(Dataset entries)
• • • • • • •

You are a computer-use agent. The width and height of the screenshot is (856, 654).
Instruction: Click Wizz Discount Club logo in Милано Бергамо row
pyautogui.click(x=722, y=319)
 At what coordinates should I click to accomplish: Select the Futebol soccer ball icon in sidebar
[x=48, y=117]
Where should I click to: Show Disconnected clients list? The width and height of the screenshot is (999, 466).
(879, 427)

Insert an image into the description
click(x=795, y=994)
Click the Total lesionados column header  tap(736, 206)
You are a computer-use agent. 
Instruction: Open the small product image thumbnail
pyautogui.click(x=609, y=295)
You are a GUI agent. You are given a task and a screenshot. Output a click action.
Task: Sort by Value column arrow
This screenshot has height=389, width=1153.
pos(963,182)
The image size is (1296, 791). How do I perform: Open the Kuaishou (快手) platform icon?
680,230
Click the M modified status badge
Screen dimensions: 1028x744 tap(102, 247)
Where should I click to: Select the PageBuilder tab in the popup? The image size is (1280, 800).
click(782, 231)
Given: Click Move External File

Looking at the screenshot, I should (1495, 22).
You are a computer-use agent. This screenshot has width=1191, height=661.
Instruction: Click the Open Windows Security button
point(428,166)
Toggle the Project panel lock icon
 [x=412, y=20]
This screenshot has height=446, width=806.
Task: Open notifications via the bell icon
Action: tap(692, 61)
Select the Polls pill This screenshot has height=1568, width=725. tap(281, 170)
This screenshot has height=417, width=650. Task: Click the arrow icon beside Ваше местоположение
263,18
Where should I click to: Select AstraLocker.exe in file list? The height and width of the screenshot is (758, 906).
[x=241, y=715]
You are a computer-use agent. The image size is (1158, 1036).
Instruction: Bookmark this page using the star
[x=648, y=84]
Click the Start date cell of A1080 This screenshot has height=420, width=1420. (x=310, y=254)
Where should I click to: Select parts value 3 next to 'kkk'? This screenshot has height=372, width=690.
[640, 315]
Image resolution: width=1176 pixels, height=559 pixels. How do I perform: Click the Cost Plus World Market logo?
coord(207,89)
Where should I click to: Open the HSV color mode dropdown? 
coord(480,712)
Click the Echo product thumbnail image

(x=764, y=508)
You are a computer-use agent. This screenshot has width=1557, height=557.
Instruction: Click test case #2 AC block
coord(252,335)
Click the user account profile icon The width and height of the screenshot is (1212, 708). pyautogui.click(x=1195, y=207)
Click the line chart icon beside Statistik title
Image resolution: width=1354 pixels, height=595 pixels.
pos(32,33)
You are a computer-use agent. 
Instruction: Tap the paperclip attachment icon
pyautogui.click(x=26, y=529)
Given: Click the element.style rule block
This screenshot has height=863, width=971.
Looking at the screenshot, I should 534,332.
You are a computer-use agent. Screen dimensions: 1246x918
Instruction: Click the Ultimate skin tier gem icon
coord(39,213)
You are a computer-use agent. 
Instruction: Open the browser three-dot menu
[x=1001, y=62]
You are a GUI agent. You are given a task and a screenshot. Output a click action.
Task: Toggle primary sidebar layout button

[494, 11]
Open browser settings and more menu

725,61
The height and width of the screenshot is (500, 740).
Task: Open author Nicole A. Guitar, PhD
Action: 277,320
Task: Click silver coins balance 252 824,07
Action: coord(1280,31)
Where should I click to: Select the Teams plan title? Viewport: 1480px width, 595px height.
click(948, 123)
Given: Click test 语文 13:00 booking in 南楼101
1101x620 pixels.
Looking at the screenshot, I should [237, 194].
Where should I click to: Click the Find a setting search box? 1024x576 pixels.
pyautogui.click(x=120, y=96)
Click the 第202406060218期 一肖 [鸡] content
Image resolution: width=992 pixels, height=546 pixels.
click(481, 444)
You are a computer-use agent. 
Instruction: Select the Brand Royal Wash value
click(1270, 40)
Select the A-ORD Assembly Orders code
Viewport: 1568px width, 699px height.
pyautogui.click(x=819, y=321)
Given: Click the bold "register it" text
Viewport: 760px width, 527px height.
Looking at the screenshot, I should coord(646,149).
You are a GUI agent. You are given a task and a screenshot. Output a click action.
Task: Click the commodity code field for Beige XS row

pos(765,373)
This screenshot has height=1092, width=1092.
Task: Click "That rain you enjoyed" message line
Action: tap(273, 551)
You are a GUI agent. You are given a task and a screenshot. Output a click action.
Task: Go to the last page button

• • • • • • •

In the data above, find the line with "has width=1557, height=557." and the line with "Given: Click the element.style rule block". Retype both, plus every line between them, exactly.

TASK OUTPUT ::
You are a computer-use agent. This screenshot has width=1557, height=557.
Instruction: Click test case #2 AC block
coord(252,335)
Click the user account profile icon The width and height of the screenshot is (1212, 708). pyautogui.click(x=1195, y=207)
Click the line chart icon beside Statistik title
Image resolution: width=1354 pixels, height=595 pixels.
pos(32,33)
You are a computer-use agent. 
Instruction: Tap the paperclip attachment icon
pyautogui.click(x=26, y=529)
Given: Click the element.style rule block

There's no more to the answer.